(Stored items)
---

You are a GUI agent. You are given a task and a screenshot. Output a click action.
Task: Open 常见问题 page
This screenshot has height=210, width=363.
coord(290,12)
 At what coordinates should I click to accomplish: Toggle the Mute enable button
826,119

---

Transcribe the entries above, every line exactly as it reads.

You are a GUI agent. You are given a task and a screenshot. Output a click action.
Task: Open 常见问题 page
This screenshot has height=210, width=363.
coord(290,12)
 At what coordinates should I click to accomplish: Toggle the Mute enable button
826,119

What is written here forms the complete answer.